Apart from the images, the entire listing below must be restated word for word.

[Available data]
=====

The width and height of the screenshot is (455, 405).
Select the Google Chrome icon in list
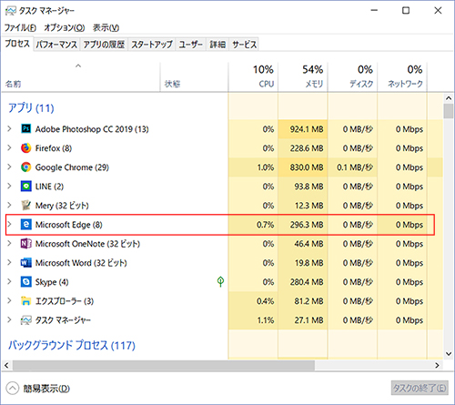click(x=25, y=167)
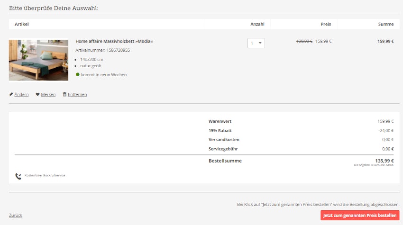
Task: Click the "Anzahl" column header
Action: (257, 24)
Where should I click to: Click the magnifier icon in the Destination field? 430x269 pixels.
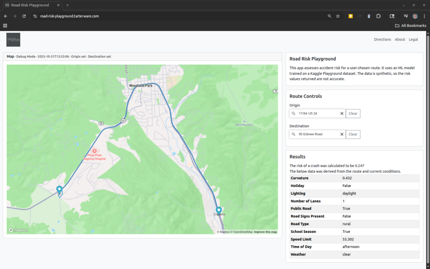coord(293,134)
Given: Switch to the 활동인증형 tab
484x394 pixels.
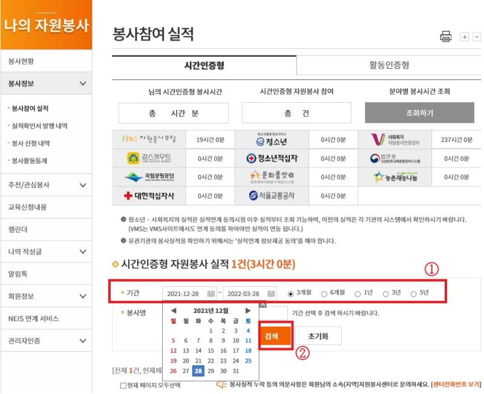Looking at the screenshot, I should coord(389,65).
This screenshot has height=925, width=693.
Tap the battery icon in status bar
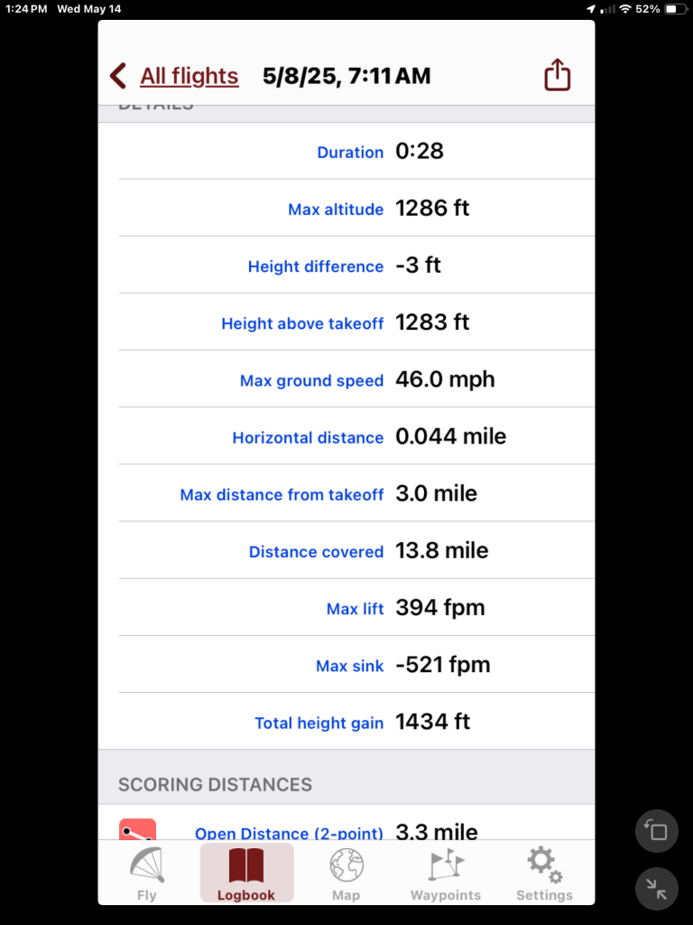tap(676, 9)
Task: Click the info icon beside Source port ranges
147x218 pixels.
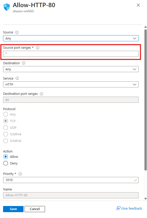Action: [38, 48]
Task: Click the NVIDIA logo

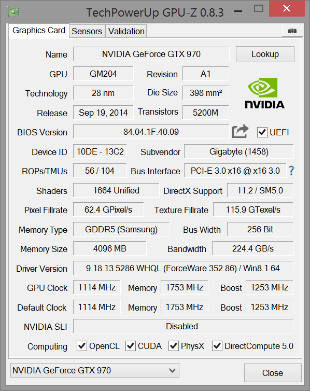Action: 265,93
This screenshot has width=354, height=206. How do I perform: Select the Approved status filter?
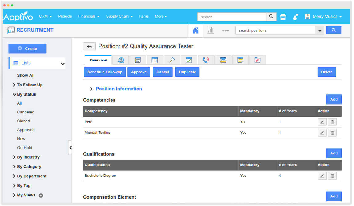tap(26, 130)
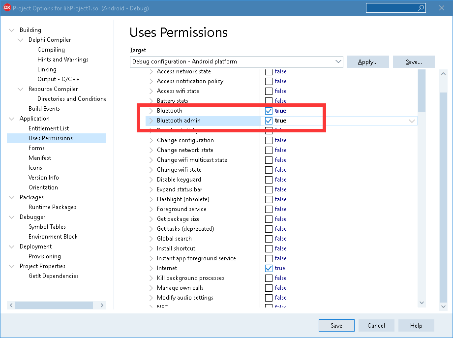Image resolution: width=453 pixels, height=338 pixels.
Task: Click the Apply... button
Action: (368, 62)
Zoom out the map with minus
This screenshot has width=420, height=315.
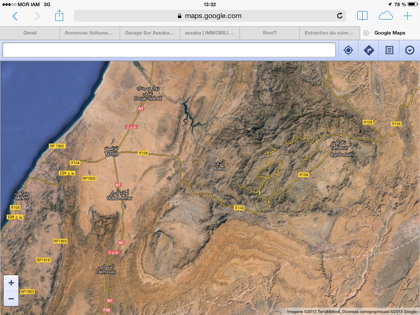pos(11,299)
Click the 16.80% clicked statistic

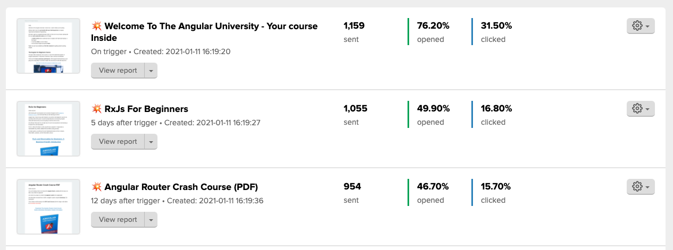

=====

[Exercise solution]
The width and height of the screenshot is (455, 405).
Select the Google Chrome icon in list
click(x=25, y=167)
Task: Click the "Anzahl" column header
Action: (257, 24)
Where should I click to: Click the magnifier icon in the Destination field? 430x269 pixels.
coord(293,134)
Given: Switch to the 활동인증형 tab
484x394 pixels.
Looking at the screenshot, I should coord(389,65).
This screenshot has height=925, width=693.
Tap the battery icon in status bar
tap(676, 9)
Task: Click the info icon beside Source port ranges
147x218 pixels.
Action: [38, 48]
Task: Click the NVIDIA logo

Action: 265,93
This screenshot has width=354, height=206. How do I perform: Select the Approved status filter?
tap(26, 130)
Image resolution: width=453 pixels, height=338 pixels.
Task: Click the Apply... button
Action: (368, 62)
Zoom out the map with minus
This screenshot has width=420, height=315.
pos(11,299)
Click the 16.80% clicked statistic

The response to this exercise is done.